Multi-modal ML for BBD
Stratifying risk for breast cancer using genomic data from benign breast biopsies
The Big Picture
Breast cancer is one of the most common cancers worldwide, and benign breast disease (BBD) is a known risk factor. But here’s the twist: only 5% of BBD cases are the high-risk atypical hyperplasia type. What about the other 95%? Can we dig into the DNA of these “low-risk” cases and uncover patterns that predict breast cancer?
What We Did

We analyzed whole-genome sequencing (WGS) data from 240 BBD samples, alongside a subset of 91 matched saliva samples. Our approach included:
- Decoding Mutational Patterns: Extracting mutational signatures like single-base substitutions (SBS), double-base substitutions (DBS), and insertion-deletions (ID).
- Identifying Primising DNA Copy-Number Variations (CNVs): Identifying regions with recurrent CNVs in our cohort.
- Developing Risk Models: Combining mutations and CNVs in a multi-modal machine learning (ML) approach to predict breast cancer risk. We tested three different fusion approaches for our two modalities.
What We Found
- Mutation Signatures: We identified 9 SBS, 1 DBS, and 3 ID signatures, some linked to DNA mismatch repair issues—a hallmark of cancer risk.

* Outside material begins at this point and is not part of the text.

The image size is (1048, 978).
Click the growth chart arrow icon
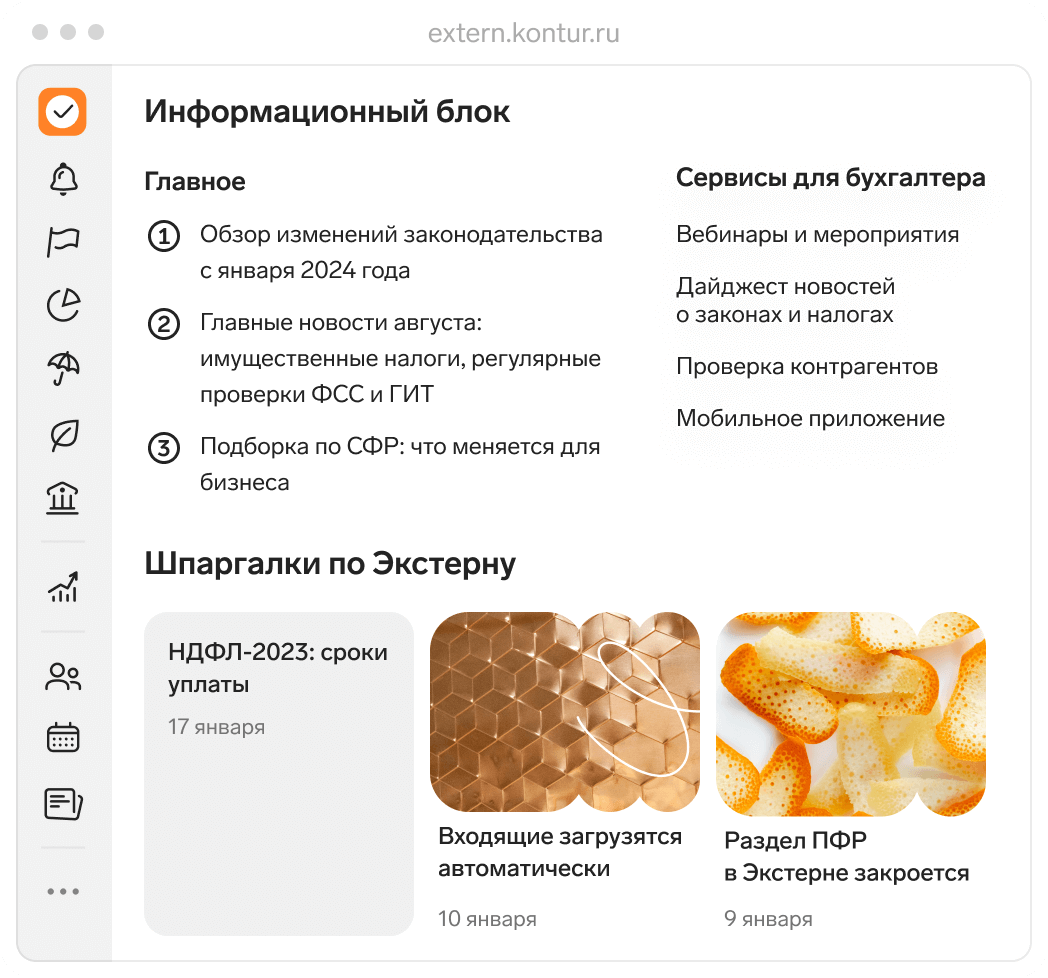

- Copy Number Variations: Found hundreds of recurrent DNA changes, including a BRCA1 deletion that was specifically recurrent in the high-risk population.
- Model Performance: Our models achieved a decent predictive accuracy (ROC-AUC ~0.60). But here’s the catch: 13 samples were consistently misclassified on all the folds. These samples did not show statistically significant correlations with patient age, library size, or biopsy year, suggesting some unknown sample variability that warrants further investigation.

Where Do We Go From Here?
Our findings suggest that our current approach is likely limited in its clinical utility due to its modest performance. What’s next?
- Adding epigenetics to the mix (Refer to my breast epigenetics project page for why I think this might be a good idea!)
- Exploring new ways to engineer features and/or fuse the two modalities of data –The genomic space is vast and noisy! It’s all about finding the right feature representations.
- Digging deeper into the samples that break the mold—are they simply outliers, or do they hold useful information?